CFDs are complex instruments and come with a high risk of losing money rapidly due to leverage. 69% of retail investor accounts lose money when trading CFDs with this provider. You should consider whether you understand how CFDs work and whether you can afford to take the high risk of losing your money.
CFDs are complex instruments and come with a high risk of losing money rapidly due to leverage. 69% of retail investor accounts lose money when trading CFDs with this provider. You should consider whether you understand how CFDs work and whether you can afford to take the high risk of losing your money.

The US Dollar Index getting ready for Friday’s NFP!

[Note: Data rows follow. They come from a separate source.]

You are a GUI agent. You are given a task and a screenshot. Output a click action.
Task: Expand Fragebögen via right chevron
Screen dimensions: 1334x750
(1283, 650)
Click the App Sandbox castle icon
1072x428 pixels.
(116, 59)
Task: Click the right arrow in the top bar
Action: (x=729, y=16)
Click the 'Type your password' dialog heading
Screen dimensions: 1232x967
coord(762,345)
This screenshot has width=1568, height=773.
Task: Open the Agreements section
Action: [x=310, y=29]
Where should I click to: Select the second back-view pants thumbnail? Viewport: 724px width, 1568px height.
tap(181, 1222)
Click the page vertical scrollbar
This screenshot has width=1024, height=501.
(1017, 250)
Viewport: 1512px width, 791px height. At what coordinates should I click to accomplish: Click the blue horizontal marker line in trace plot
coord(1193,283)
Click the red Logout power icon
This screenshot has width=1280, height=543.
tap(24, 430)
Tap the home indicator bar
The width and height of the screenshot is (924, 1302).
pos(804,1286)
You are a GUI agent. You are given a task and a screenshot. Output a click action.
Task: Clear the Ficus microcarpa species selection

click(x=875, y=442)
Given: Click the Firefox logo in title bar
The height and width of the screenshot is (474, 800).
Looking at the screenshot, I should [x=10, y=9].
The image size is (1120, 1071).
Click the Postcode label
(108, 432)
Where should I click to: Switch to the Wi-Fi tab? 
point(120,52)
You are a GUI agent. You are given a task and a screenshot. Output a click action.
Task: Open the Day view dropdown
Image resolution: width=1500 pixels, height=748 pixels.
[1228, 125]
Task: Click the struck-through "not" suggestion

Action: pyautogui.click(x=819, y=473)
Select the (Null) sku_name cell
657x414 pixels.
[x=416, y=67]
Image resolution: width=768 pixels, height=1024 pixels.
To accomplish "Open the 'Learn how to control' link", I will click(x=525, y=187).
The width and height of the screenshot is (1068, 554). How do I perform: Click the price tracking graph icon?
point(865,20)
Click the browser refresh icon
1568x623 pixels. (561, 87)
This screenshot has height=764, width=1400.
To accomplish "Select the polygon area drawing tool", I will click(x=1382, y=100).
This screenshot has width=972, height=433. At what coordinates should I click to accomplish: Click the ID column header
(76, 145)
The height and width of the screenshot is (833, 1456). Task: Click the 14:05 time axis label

Some investors and traders believe that the Fed may “pivot” and reduce the pace of rate hikes as soon as the November 2nd FOMC meeting.  According to the CME’s Fedwatch Tool, traders are 74% sure that the FOMC will hike rates by 75bps.  However, there is also 26% chance that the rate hike will only be 50bps.  The reasons for a possible pivot have been numerous, including BOJ intervention, BOE intervention, RBA pivot, and the National Bank of Poland pivot. Some traders believe that tomorrow’s Non-Farm Payroll data could be the key to the Fed’s next move.  Expectations are for the US economy to have added 265,000 jobs to the economy.  If the print is much lower than the expectation, chances are that stocks will move higher and the DXY will move lower (i.e. there is more of a chance of a Fed pivot, which is good for stocks).  However, it the print is much higher than expectations, chances are that stocks will move lower and the DXY will move higher (i.e. the Fed will feel more confident in its decision to hike rates aggressively).  See my colleague Matt Weller’s complete NFP preview here. 

What are Non-Farm Payrolls?

As such, the NFP release tomorrow could be one of extreme importance.  Often before an important event that could affect the markets, the US Dollar seems to revert to the mean.   That seems to be the case today as the DXY moves towards the middle of the range it has been in over the last 2 weeks.  The DXY has been trading higher since May 2021.  Since April 2022, it has moved aggressively higher in a channel from a low on March 31st at 97.60 to a high on September 28th at 114.78!  On September 26th, the US Dollar Index moved above top channel line, only to reverse 2 days later and move back inside.    The DXY then pulled back to the 61.8% Fibonacci retracement from the lows of September 13th to the highs of September 28th near 110.05.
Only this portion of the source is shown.